Saturday, August 23, 2003
Dean can bridge the religion gap http://www.liberaloasis.com/archives/081703.htm#082203
it’s safe to say that it’s perceived disputes over values that sets the Dems back in rural areas and the South.
(It can’t be because the South hates big government, as they benefit more from federal government largesse than supposedly liberal New York and California.)
And if Dems want to claim stable majority status, it can’t cede an entire section of the country.
So how can Dems bridge the cultural divide?
Creatively, and boldly, step into hot-button controversies, like the current one in Alabama over displaying the 10 Commandments in a government building.
Now, this is generally the last thing politicians want to do, for good reason.

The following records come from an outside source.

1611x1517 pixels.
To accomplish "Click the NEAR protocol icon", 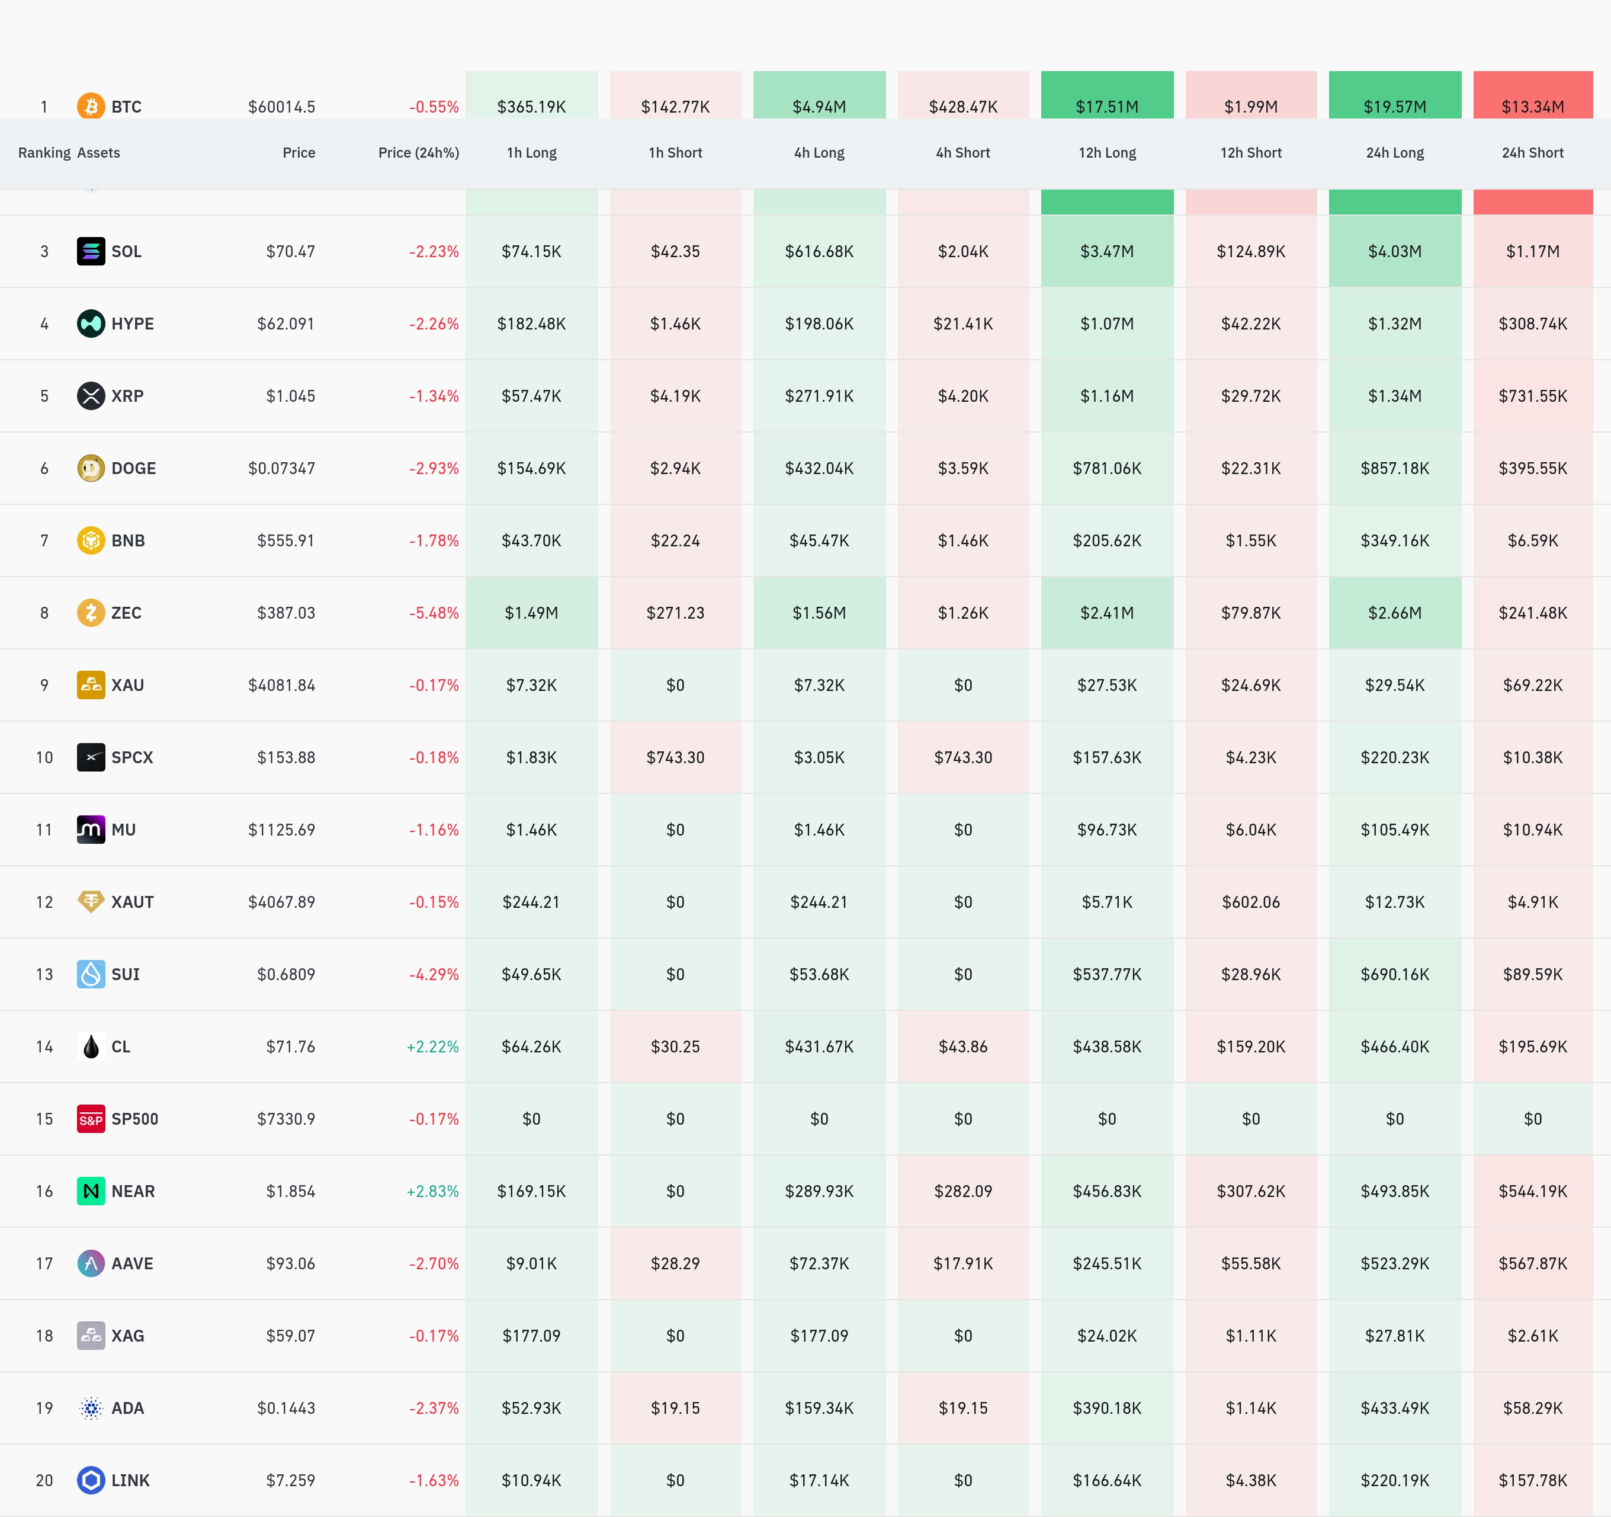I will (91, 1191).
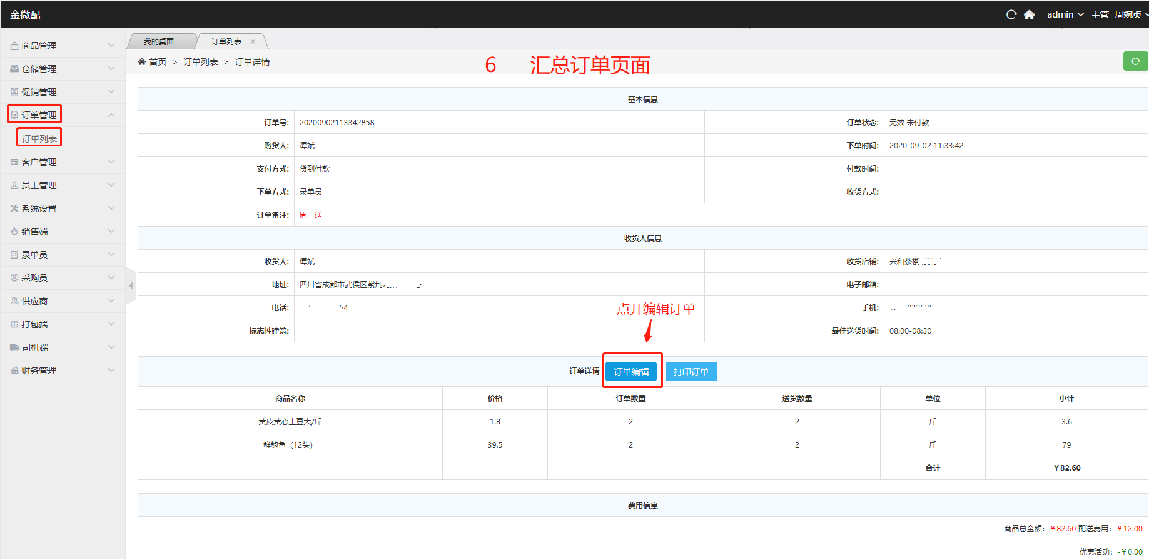Select 订单列表 in the sidebar submenu
The height and width of the screenshot is (559, 1149).
click(39, 138)
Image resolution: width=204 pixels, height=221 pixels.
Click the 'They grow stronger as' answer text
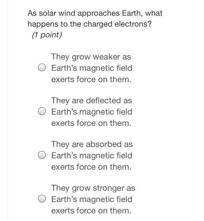(x=93, y=188)
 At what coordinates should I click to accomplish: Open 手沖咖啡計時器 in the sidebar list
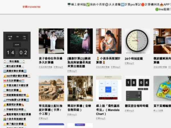pyautogui.click(x=16, y=110)
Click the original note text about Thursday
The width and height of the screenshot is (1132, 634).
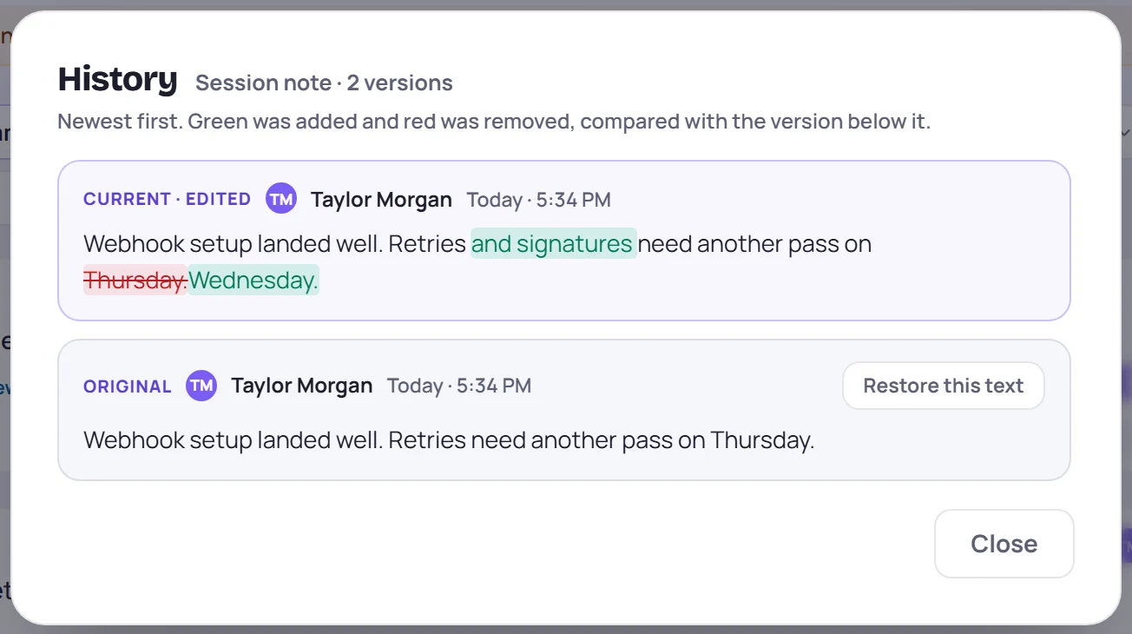449,440
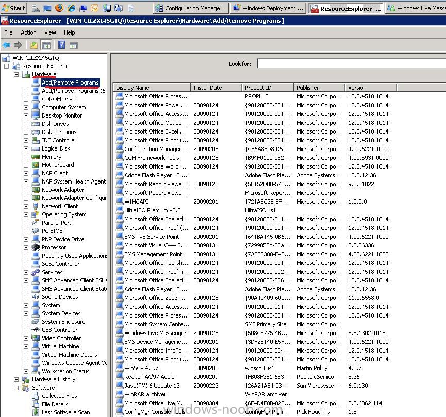Select the WinSCP 4.0.7 list row
The image size is (446, 417).
point(252,368)
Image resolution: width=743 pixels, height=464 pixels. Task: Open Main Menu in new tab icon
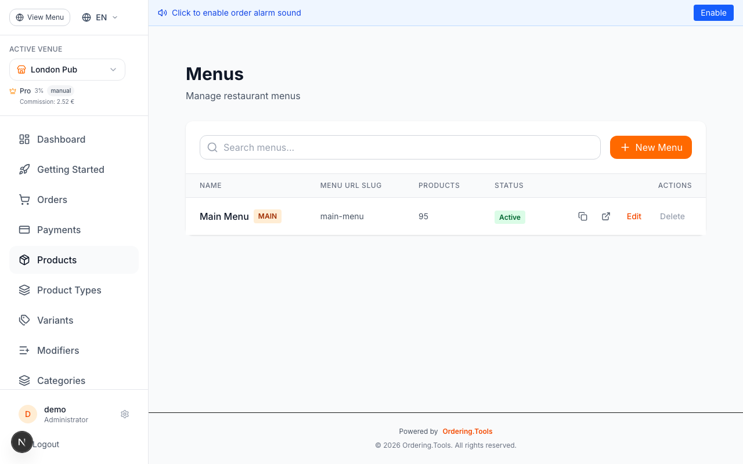click(605, 216)
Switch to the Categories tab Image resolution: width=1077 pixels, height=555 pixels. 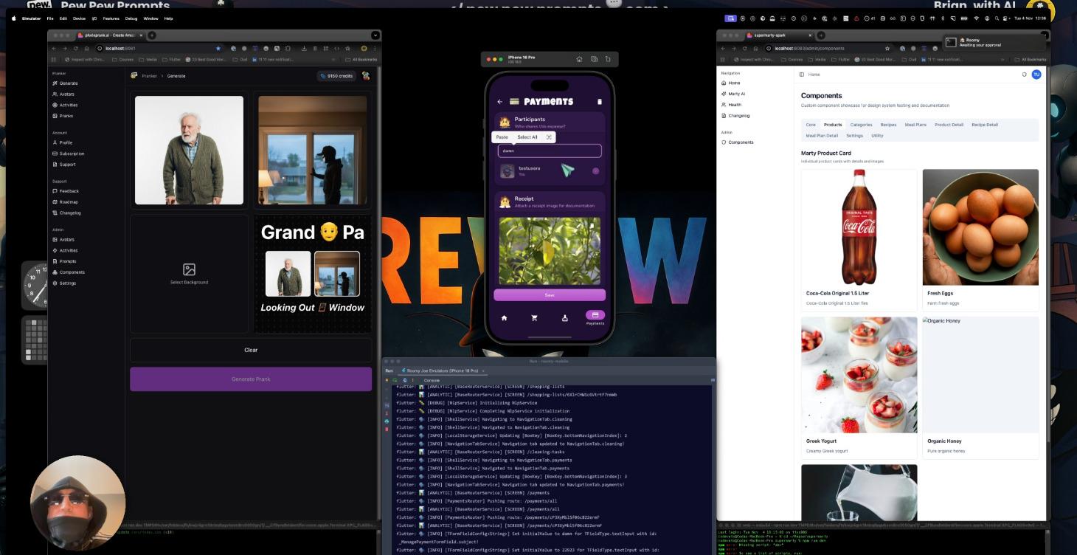861,125
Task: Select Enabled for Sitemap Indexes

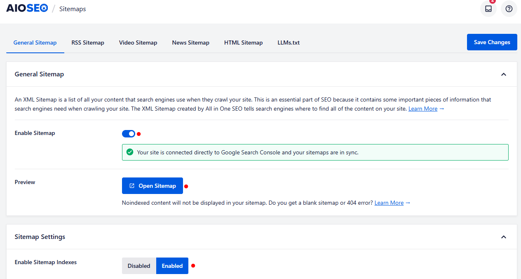Action: (x=172, y=265)
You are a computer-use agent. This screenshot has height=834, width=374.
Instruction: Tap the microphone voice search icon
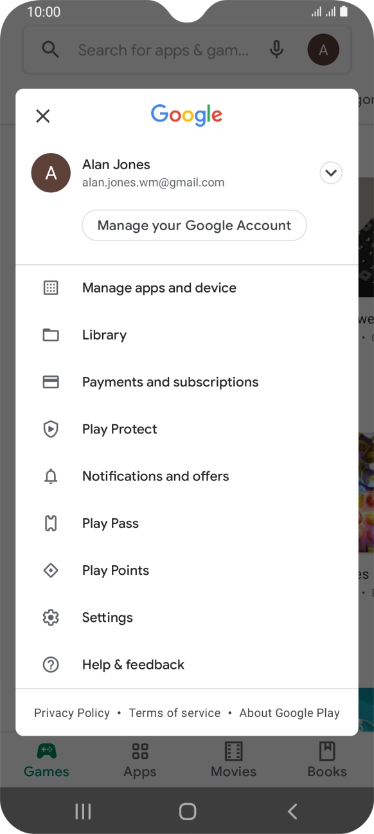point(276,50)
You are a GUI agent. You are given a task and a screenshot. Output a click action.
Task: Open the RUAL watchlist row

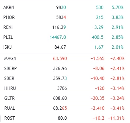63,108
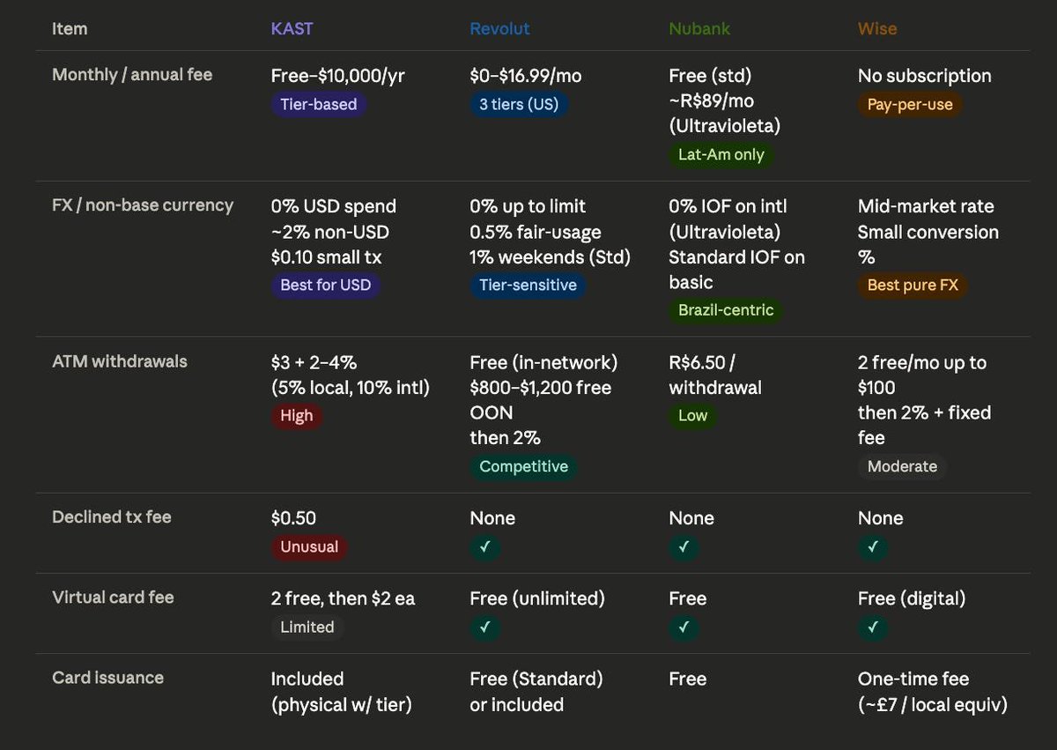Click the Pay-per-use badge

[x=910, y=104]
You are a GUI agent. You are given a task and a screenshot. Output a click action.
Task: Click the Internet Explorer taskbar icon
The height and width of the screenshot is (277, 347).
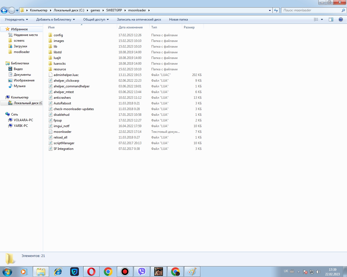pyautogui.click(x=58, y=271)
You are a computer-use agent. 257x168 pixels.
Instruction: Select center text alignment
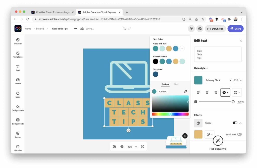tap(207, 92)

There’s not a lot of room for win-win compromises with polarizing social issues. More than likely, you’re just going piss off a lot of people.
But when you run for President, you get asked about everything, especially what’s on the front pages.
If asked about this one, chances are most Dems will probably sidestep. The issue will probably fade, so why kick up dust?
Yet a response that successfully bridges the religion gap would show that he or she can really be a uniter, not a divider.
Such a response would have rely on admittedly predictable liberal arguments. For example:
“Our Founding Fathers wanted separation of church of state so we all can practice our religion and beliefs freely without the fear of the theocracy preached by Osama Bin Laden.”
But Dems should also include the unpredictable, praising those who believe so strongly:
“To see Americans bravely standing on a courthouse steps, to express their deep faith to the world, also makes our Founding Fathers proud.
“We must always stand up for rights of Americans to worship as they please, while making sure the government doesn’t send the signal that some faiths don’t warrant the same support.”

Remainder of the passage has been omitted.